What is being asked:
The entries that follow should be written out exactly.

Saved data entries

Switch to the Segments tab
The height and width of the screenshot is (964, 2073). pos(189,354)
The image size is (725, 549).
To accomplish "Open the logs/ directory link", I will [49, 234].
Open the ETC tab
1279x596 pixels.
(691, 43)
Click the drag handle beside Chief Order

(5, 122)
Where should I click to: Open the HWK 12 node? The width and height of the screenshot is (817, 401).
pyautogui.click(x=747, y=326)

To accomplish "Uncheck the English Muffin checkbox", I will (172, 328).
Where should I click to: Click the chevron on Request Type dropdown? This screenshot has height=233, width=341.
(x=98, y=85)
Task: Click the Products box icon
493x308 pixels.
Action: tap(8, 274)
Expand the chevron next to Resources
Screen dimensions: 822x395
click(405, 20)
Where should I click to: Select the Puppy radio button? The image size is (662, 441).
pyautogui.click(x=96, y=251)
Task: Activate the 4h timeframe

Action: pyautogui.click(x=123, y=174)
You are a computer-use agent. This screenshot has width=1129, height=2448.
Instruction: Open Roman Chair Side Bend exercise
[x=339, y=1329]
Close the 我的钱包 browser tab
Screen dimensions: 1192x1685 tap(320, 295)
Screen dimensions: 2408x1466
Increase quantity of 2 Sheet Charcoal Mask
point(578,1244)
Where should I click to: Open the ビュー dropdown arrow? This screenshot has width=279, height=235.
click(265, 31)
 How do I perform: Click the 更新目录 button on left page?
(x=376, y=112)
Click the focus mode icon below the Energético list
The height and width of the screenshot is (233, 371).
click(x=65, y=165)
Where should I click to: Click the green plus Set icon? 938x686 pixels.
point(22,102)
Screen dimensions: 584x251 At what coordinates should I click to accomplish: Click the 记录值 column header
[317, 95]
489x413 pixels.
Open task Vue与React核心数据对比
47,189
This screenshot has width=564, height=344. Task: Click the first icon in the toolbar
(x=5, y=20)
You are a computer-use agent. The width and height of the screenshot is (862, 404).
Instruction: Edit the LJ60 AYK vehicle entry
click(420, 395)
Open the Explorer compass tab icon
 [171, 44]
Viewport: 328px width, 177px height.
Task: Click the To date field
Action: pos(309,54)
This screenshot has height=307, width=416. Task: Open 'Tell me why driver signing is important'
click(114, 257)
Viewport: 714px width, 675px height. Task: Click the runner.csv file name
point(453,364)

Solution for this problem:
Switch to the Segments tab
The height and width of the screenshot is (964, 2073). pos(189,354)
The image size is (725, 549).
To accomplish "Open the logs/ directory link", I will [49, 234].
Open the ETC tab
1279x596 pixels.
(691, 43)
Click the drag handle beside Chief Order

(5, 122)
Where should I click to: Open the HWK 12 node? The width and height of the screenshot is (817, 401).
pyautogui.click(x=747, y=326)

To accomplish "Uncheck the English Muffin checkbox", I will (172, 328).
Where should I click to: Click the chevron on Request Type dropdown? This screenshot has height=233, width=341.
(x=98, y=85)
Task: Click the Products box icon
493x308 pixels.
Action: tap(8, 274)
Expand the chevron next to Resources
Screen dimensions: 822x395
click(405, 20)
Where should I click to: Select the Puppy radio button? The image size is (662, 441).
pyautogui.click(x=96, y=251)
Task: Activate the 4h timeframe

Action: pyautogui.click(x=123, y=174)
You are a computer-use agent. This screenshot has width=1129, height=2448.
Instruction: Open Roman Chair Side Bend exercise
[x=339, y=1329]
Close the 我的钱包 browser tab
Screen dimensions: 1192x1685 tap(320, 295)
Screen dimensions: 2408x1466
Increase quantity of 2 Sheet Charcoal Mask
point(578,1244)
Where should I click to: Open the ビュー dropdown arrow? This screenshot has width=279, height=235.
click(265, 31)
 How do I perform: Click the 更新目录 button on left page?
(x=376, y=112)
Click the focus mode icon below the Energético list
The height and width of the screenshot is (233, 371).
click(x=65, y=165)
Where should I click to: Click the green plus Set icon? 938x686 pixels.
point(22,102)
Screen dimensions: 584x251 At what coordinates should I click to accomplish: Click the 记录值 column header
[317, 95]
489x413 pixels.
Open task Vue与React核心数据对比
47,189
This screenshot has width=564, height=344. Task: Click the first icon in the toolbar
(x=5, y=20)
You are a computer-use agent. The width and height of the screenshot is (862, 404).
Instruction: Edit the LJ60 AYK vehicle entry
click(420, 395)
Open the Explorer compass tab icon
 [171, 44]
Viewport: 328px width, 177px height.
Task: Click the To date field
Action: pos(309,54)
This screenshot has height=307, width=416. Task: Open 'Tell me why driver signing is important'
click(114, 257)
Viewport: 714px width, 675px height. Task: Click the runner.csv file name
point(453,364)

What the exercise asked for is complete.